◆ EXERCISE DETAILS
Repeat every line below exactly, word for word.

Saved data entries
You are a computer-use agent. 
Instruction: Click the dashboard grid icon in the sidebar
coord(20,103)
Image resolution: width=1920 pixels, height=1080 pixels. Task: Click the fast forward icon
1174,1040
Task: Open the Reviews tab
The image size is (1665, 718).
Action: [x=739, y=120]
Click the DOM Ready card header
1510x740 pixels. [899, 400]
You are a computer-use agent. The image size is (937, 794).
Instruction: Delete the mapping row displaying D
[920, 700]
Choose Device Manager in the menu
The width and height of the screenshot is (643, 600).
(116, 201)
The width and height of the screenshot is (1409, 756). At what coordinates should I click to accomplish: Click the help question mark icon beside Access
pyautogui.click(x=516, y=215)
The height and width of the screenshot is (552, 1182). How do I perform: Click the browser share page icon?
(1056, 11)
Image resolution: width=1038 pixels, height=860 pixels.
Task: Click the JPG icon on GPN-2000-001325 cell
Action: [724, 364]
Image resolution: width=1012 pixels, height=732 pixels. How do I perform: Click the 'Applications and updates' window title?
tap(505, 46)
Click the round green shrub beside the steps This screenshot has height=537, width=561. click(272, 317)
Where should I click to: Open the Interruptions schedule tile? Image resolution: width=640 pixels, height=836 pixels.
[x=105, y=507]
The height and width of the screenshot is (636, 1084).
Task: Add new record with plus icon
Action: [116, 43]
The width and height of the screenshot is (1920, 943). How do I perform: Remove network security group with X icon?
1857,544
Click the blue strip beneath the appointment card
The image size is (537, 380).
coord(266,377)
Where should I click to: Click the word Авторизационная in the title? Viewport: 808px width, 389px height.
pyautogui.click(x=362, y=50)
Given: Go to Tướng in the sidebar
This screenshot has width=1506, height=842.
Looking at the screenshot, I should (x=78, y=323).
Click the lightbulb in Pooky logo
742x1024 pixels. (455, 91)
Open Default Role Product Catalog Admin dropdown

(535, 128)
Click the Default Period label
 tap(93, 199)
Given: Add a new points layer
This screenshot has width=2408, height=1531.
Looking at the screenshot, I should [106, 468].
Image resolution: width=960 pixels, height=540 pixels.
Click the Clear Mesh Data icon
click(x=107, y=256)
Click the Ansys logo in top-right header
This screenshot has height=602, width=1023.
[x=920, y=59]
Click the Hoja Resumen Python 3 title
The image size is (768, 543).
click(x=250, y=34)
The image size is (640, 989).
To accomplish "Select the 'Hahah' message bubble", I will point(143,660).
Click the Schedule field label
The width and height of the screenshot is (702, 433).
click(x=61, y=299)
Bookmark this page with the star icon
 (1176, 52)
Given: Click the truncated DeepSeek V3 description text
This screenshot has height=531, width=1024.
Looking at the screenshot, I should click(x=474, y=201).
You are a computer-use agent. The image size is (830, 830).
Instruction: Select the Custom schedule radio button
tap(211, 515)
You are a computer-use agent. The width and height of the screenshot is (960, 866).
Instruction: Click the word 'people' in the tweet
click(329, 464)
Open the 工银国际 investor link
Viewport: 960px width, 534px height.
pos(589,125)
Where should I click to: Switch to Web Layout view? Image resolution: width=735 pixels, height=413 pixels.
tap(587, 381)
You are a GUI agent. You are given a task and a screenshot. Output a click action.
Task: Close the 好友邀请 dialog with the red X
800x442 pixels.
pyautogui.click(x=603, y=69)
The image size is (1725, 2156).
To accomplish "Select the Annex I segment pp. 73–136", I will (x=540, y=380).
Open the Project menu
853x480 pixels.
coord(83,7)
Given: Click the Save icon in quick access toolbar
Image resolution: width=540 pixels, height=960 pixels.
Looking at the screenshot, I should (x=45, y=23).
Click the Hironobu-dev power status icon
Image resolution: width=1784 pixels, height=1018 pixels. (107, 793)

◆ TASK ANSWER
You are a computer-use agent. 
Instruction: Click the dashboard grid icon in the sidebar
coord(20,103)
Image resolution: width=1920 pixels, height=1080 pixels. Task: Click the fast forward icon
1174,1040
Task: Open the Reviews tab
The image size is (1665, 718).
Action: [x=739, y=120]
Click the DOM Ready card header
1510x740 pixels. [899, 400]
You are a computer-use agent. The image size is (937, 794).
Instruction: Delete the mapping row displaying D
[920, 700]
Choose Device Manager in the menu
The width and height of the screenshot is (643, 600).
(116, 201)
The width and height of the screenshot is (1409, 756). At what coordinates should I click to accomplish: Click the help question mark icon beside Access
pyautogui.click(x=516, y=215)
The height and width of the screenshot is (552, 1182). How do I perform: Click the browser share page icon?
(1056, 11)
Image resolution: width=1038 pixels, height=860 pixels.
Task: Click the JPG icon on GPN-2000-001325 cell
Action: [724, 364]
Image resolution: width=1012 pixels, height=732 pixels. How do I perform: Click the 'Applications and updates' window title?
tap(505, 46)
Click the round green shrub beside the steps This screenshot has height=537, width=561. click(272, 317)
Where should I click to: Open the Interruptions schedule tile? Image resolution: width=640 pixels, height=836 pixels.
[x=105, y=507]
The height and width of the screenshot is (636, 1084).
Task: Add new record with plus icon
Action: [116, 43]
The width and height of the screenshot is (1920, 943). How do I perform: Remove network security group with X icon?
1857,544
Click the blue strip beneath the appointment card
The image size is (537, 380).
coord(266,377)
Where should I click to: Click the word Авторизационная in the title? Viewport: 808px width, 389px height.
pyautogui.click(x=362, y=50)
Given: Go to Tướng in the sidebar
This screenshot has width=1506, height=842.
Looking at the screenshot, I should (x=78, y=323).
Click the lightbulb in Pooky logo
742x1024 pixels. (455, 91)
Open Default Role Product Catalog Admin dropdown

(535, 128)
Click the Default Period label
 tap(93, 199)
Given: Add a new points layer
This screenshot has width=2408, height=1531.
Looking at the screenshot, I should [106, 468].
Image resolution: width=960 pixels, height=540 pixels.
Click the Clear Mesh Data icon
click(x=107, y=256)
Click the Ansys logo in top-right header
This screenshot has height=602, width=1023.
[x=920, y=59]
Click the Hoja Resumen Python 3 title
The image size is (768, 543).
click(x=250, y=34)
The image size is (640, 989).
To accomplish "Select the 'Hahah' message bubble", I will point(143,660).
Click the Schedule field label
The width and height of the screenshot is (702, 433).
click(x=61, y=299)
Bookmark this page with the star icon
 (1176, 52)
Given: Click the truncated DeepSeek V3 description text
This screenshot has height=531, width=1024.
Looking at the screenshot, I should click(x=474, y=201).
You are a computer-use agent. The image size is (830, 830).
Instruction: Select the Custom schedule radio button
tap(211, 515)
You are a computer-use agent. The width and height of the screenshot is (960, 866).
Instruction: Click the word 'people' in the tweet
click(329, 464)
Open the 工银国际 investor link
Viewport: 960px width, 534px height.
pos(589,125)
Where should I click to: Switch to Web Layout view? Image resolution: width=735 pixels, height=413 pixels.
tap(587, 381)
You are a GUI agent. You are given a task and a screenshot. Output a click action.
Task: Close the 好友邀请 dialog with the red X
800x442 pixels.
pyautogui.click(x=603, y=69)
The image size is (1725, 2156).
To accomplish "Select the Annex I segment pp. 73–136", I will (x=540, y=380).
Open the Project menu
853x480 pixels.
coord(83,7)
Given: Click the Save icon in quick access toolbar
Image resolution: width=540 pixels, height=960 pixels.
Looking at the screenshot, I should (x=45, y=23).
Click the Hironobu-dev power status icon
Image resolution: width=1784 pixels, height=1018 pixels. (107, 793)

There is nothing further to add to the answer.